I have been meaning to write a little bit about this installation. This was done just over a year ago... Finally here it is.

The sills were procured from maxdax.com in Singapore.
They usually come assembled with part of the existing plastic door sill but maxdax did not have our trim color... So nonetheless we (SCHESBH & I) still ordered just the stainless steel part and we worked at making it fit onto the existing trim.

Part 1) The wiring comes from the front top mounted map light. The light casing snaps off along with the pillar molding enabling to fish the wires all the way down to the sill area.
The wires come already prepared with the right connectors.

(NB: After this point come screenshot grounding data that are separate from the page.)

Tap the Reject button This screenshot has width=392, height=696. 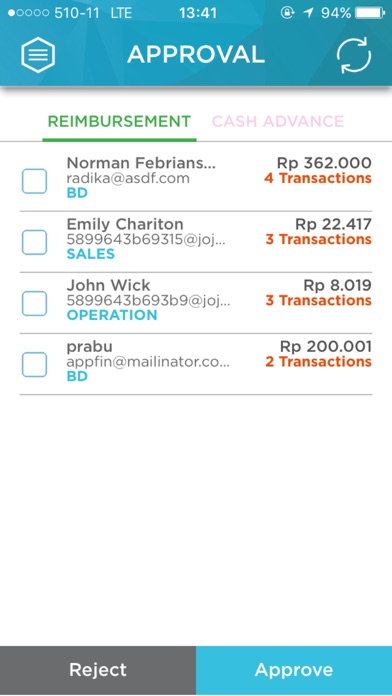[x=98, y=670]
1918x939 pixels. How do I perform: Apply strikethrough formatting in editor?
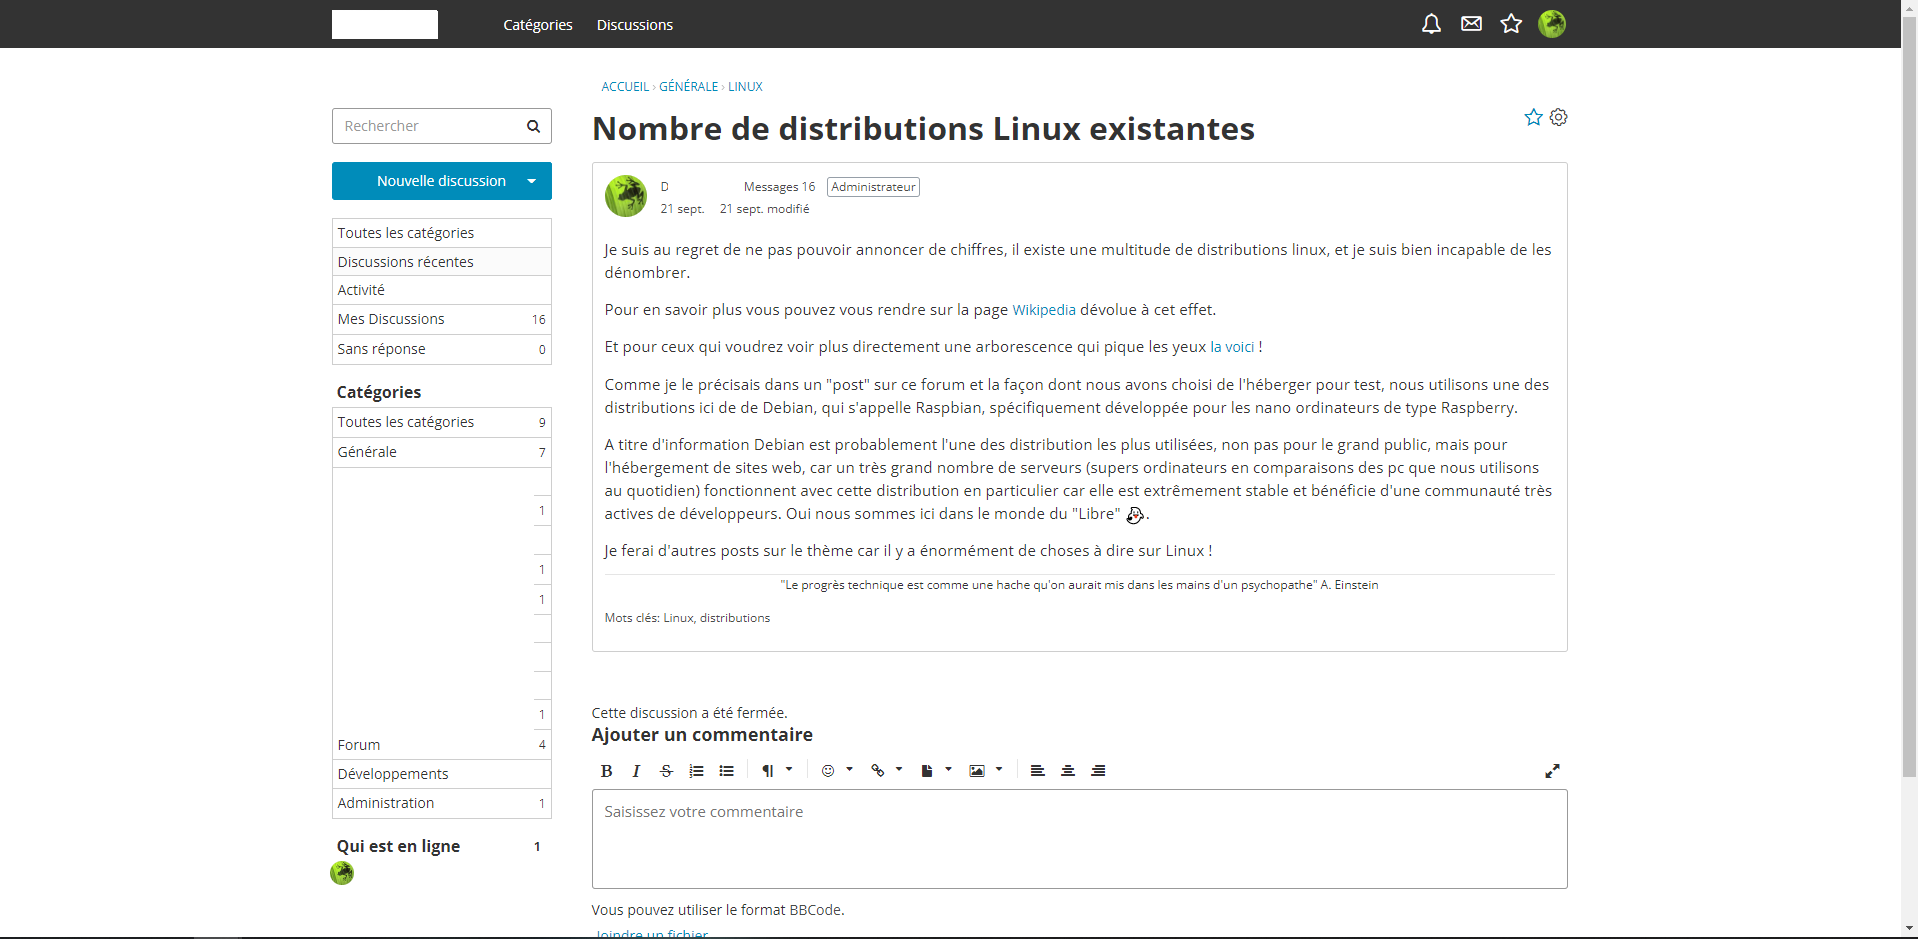pyautogui.click(x=666, y=771)
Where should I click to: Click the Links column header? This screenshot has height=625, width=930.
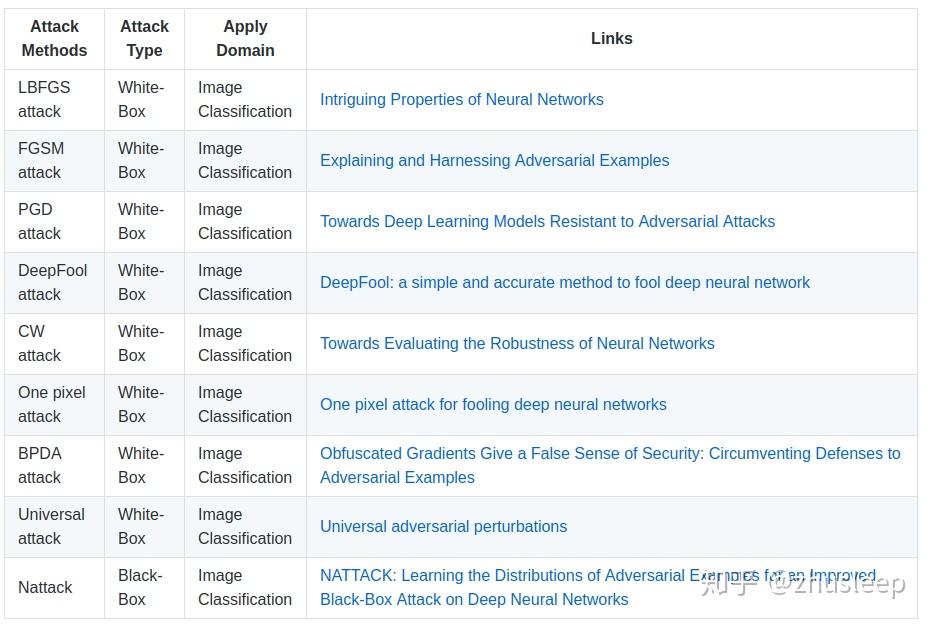pyautogui.click(x=611, y=39)
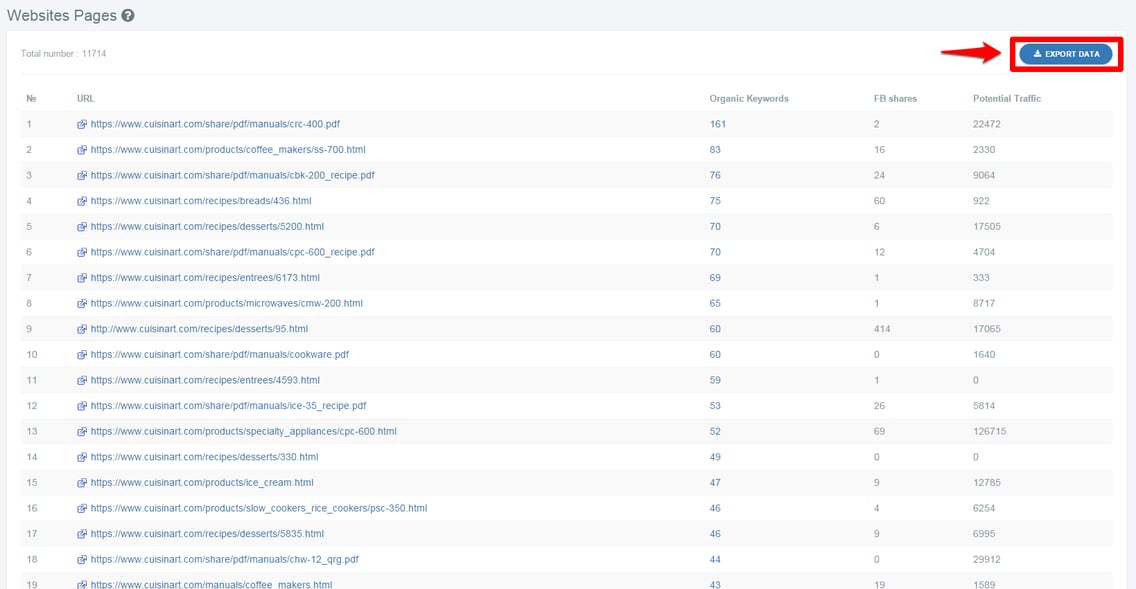This screenshot has height=589, width=1136.
Task: Click the help icon beside Websites Pages title
Action: (126, 15)
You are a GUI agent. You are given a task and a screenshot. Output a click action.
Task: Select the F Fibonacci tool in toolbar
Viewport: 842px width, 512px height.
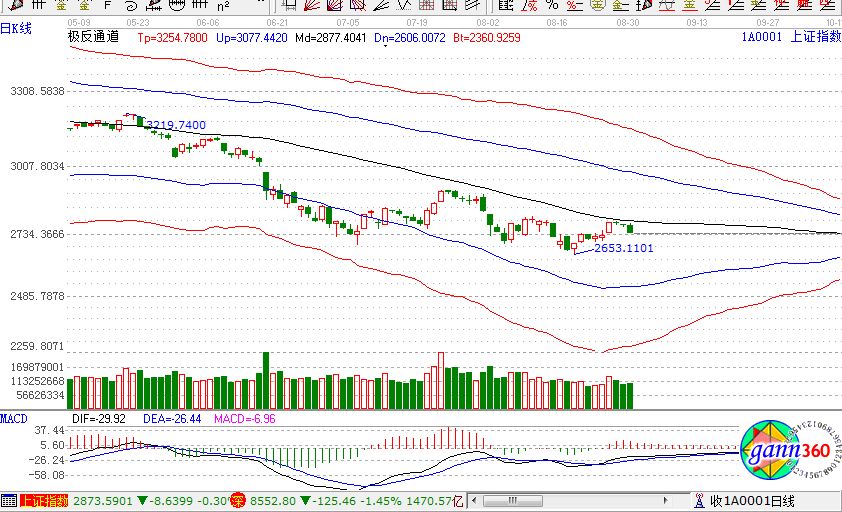pyautogui.click(x=107, y=6)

Part 2) Take off each of the existing plastic trim/sills. You have to cut out a piece of them out to allow room for the LED unit as shown in the pics.

   

Part 3) Once you have cut out the hole in the plastic trim go through a dry fit to see if the stainless sill part matches well onto the plastic trim. Then you are ready to stick them together. They come prepared with automotive double sided tape. Use the solvent provided to clean away any grease and debris from the plastic trim. Remove the red cover tape from the sticky tape and assemble the pieces. Press them together firmly to make sure all the tape has adhered.

This is what you end up with:
 

Note: keep the clear plastic sheet cover as long as possible during the installation to prevent any scratches while working with the sills.

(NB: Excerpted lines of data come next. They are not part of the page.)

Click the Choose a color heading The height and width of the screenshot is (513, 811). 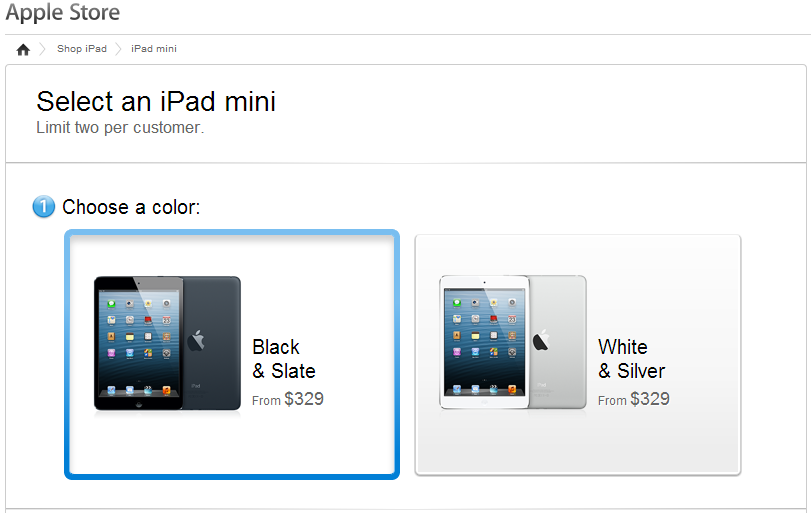click(x=131, y=207)
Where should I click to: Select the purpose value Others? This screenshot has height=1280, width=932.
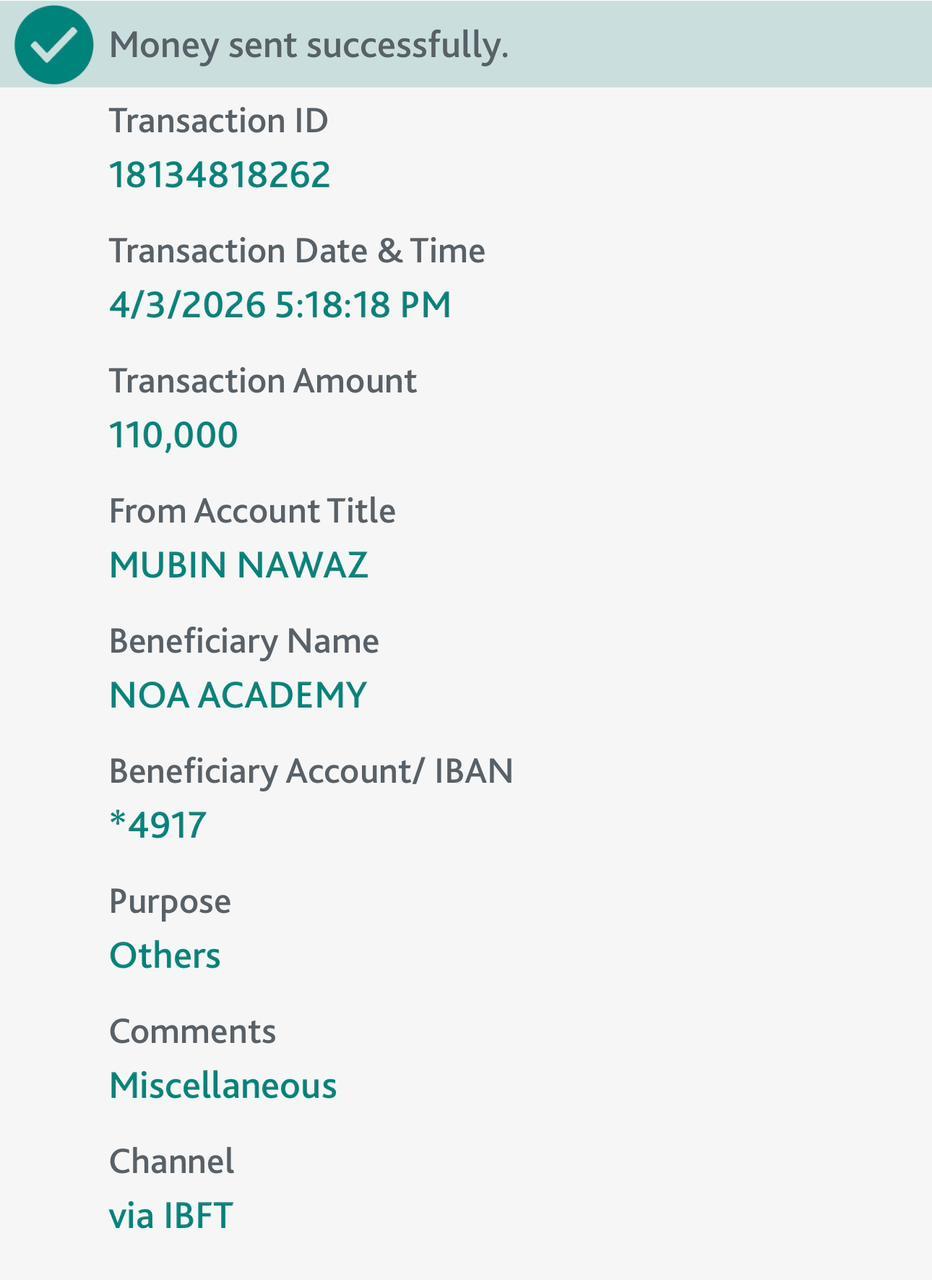pyautogui.click(x=164, y=955)

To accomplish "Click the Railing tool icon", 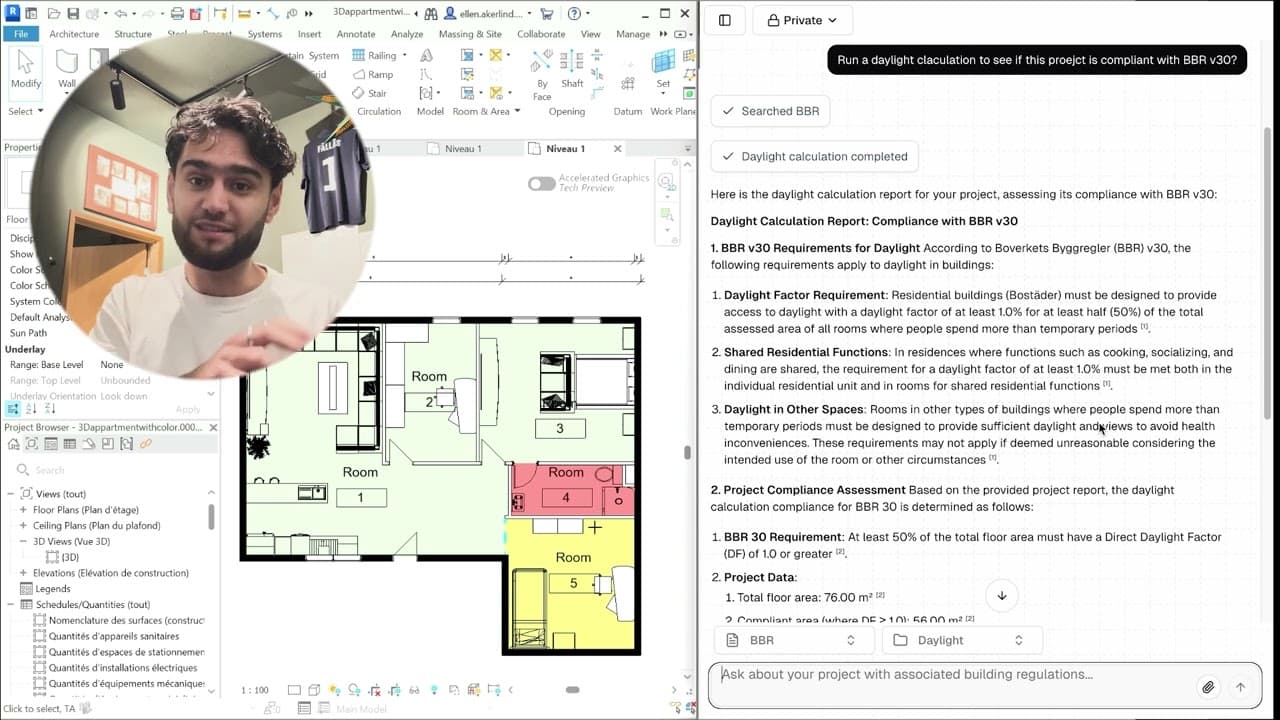I will (x=359, y=56).
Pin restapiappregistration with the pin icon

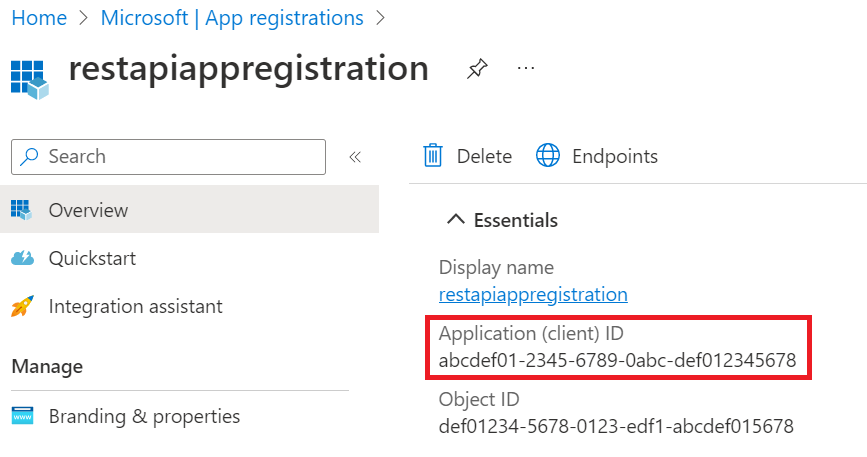pos(477,69)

Part 4) take each sill assembly, connect the wire and snap it back into place.



Take off the clear plastic and enjoy the new look!



Here are a few shots of the finished product:


----------



## Xtrailguy (Mar 9, 2006)

Very cool!


----------



## aussietrail (Sep 24, 2004)

I have had these exact door sills for just over a year and the only thing that drove me nuts for this entire period is that they don't stick in place properly, especially the rear ones. Just last week and after numerous times the kids kicked these sills out of their place, I decided to use Sikaflex bonding glue (the one used for bodykits) that solved the problem...finally 

For my model exy and because I don't have a sunroof, the power had to be drawn from the centre roof light (the map light at the front has different connections and doesn't have continues power when the doors are opened)


----------



## evjm (Jan 11, 2006)

I've put these on my X as well. They look awesome! The color matches the dash exactly. I did have some trouble with them sticking as well, but now they seem to be fine.


----------



## aussietrail (Sep 24, 2004)

Hey Marc, what are these 2 black buttons near the sills? Are they sensors of some sort?


----------



## ValBoo (May 19, 2003)

Not sensors.... those are actually plastic plugs to cover holes...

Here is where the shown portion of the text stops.